Snoop’s batter technique pays homage to the wing’s previous use as a junk-part: it comprises flour, cornmeal, garlic powder, and heaped black pepper, but most crucially, crushed potato chips. I ate the juicy little buttermilk wings straight from their cardboard box, perched on a rock overlooking the corpse-filled water of the Hudson River: they were golden-brown, like a cherry-wood stain, their uneven surface speckled with pepper.
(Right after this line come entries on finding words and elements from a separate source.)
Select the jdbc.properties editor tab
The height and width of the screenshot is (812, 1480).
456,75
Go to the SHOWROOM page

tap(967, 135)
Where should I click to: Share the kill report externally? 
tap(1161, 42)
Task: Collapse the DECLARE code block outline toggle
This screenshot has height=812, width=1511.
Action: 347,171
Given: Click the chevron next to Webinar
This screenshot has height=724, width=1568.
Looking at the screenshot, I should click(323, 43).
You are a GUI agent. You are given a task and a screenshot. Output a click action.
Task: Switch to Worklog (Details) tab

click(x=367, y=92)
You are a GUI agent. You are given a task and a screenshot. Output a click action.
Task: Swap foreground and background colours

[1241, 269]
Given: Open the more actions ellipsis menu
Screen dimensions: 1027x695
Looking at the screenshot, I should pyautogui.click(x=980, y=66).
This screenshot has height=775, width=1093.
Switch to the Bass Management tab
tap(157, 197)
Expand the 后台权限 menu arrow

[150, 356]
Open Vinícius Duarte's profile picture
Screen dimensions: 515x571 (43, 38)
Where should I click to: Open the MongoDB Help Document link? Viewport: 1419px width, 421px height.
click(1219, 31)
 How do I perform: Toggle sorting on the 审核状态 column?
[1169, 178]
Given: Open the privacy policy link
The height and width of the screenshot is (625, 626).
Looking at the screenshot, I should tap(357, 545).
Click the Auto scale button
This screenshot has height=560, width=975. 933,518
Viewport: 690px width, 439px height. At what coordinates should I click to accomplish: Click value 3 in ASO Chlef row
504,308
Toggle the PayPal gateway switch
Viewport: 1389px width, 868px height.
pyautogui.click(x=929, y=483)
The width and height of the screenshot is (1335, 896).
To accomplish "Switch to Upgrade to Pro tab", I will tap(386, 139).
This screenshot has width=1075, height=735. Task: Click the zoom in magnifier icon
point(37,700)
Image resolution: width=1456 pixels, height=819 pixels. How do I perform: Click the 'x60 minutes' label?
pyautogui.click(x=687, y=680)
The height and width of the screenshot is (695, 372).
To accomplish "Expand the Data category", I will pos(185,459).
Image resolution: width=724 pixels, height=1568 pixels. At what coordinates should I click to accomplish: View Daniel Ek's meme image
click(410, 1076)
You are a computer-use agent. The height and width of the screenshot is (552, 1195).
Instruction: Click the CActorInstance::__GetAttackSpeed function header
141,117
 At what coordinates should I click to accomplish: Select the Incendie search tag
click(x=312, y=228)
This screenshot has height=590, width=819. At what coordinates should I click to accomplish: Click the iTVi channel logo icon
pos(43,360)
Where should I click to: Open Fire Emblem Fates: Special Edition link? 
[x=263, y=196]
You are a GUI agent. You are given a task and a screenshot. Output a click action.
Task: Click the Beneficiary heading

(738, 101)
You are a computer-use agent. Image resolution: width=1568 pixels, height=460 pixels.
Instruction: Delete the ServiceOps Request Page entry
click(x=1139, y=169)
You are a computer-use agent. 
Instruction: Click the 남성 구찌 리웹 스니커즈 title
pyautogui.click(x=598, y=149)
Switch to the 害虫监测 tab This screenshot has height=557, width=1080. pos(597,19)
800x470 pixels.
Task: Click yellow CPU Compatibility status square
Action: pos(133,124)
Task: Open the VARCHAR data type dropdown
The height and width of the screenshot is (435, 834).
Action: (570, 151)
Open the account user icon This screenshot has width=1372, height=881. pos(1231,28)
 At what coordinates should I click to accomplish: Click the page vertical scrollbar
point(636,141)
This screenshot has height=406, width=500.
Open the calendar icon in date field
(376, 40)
One bite, and I immediately detected notes of Lays Original™.

The batter – somehow not overly greasy – was extra crunchy, its strong black pepper taste pared back with what I assumed to be a Hometown Bar-B-Que sauce: buttery, chunky and reminiscent of tzatziki, with cucumber swapped out for scallions. It was even better when paired with the restaurant’s barbeque. The recipe – available to recreate – has many steps but is not overly complex. But the resulting bag‑o’-chip with chicken mash-up is tantalising. It’s deeply satisfying in crunch, flavour, and texture, especially when double-fried, a process that turns the skin into a biting, shell-like hold-all for the slightly-fatty chicken juices within. It’s exactly the kind of thing a person should drop” – in a large bowl, then on a wire rack or pan, then in a Dutch oven over medium heat, in batches – like it’s hot”. A recommendation for the amateur home chef.